● WORK REQUIRED: From the records below, set down exactly the lines starting with the line that contains "Click the home icon in the sidebar" and going on through the line that contains "Image resolution: width=1117". Nothing else is wanted.

● INFORMATION:
● ● ● ● ●
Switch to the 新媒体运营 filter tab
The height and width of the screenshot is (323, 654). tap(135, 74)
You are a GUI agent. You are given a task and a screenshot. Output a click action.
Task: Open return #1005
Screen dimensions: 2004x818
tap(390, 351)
● ● ● ● ●
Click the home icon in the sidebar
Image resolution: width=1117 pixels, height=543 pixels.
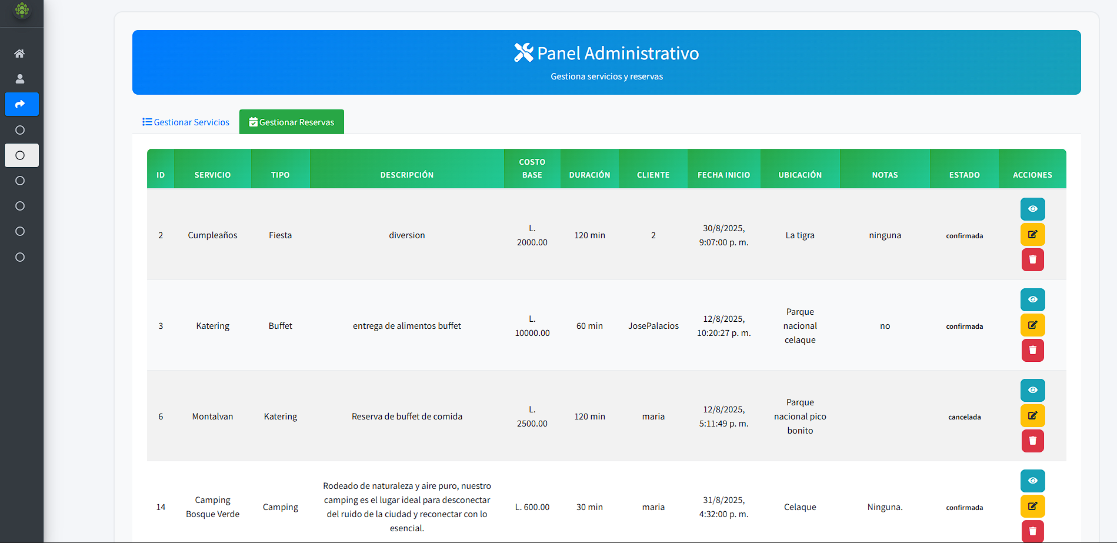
● ● ● ● ●
● SOLUTION FOR THIS PROBLEM:
Click the home icon in the sidebar
Image resolution: width=1117 pixels, height=543 pixels.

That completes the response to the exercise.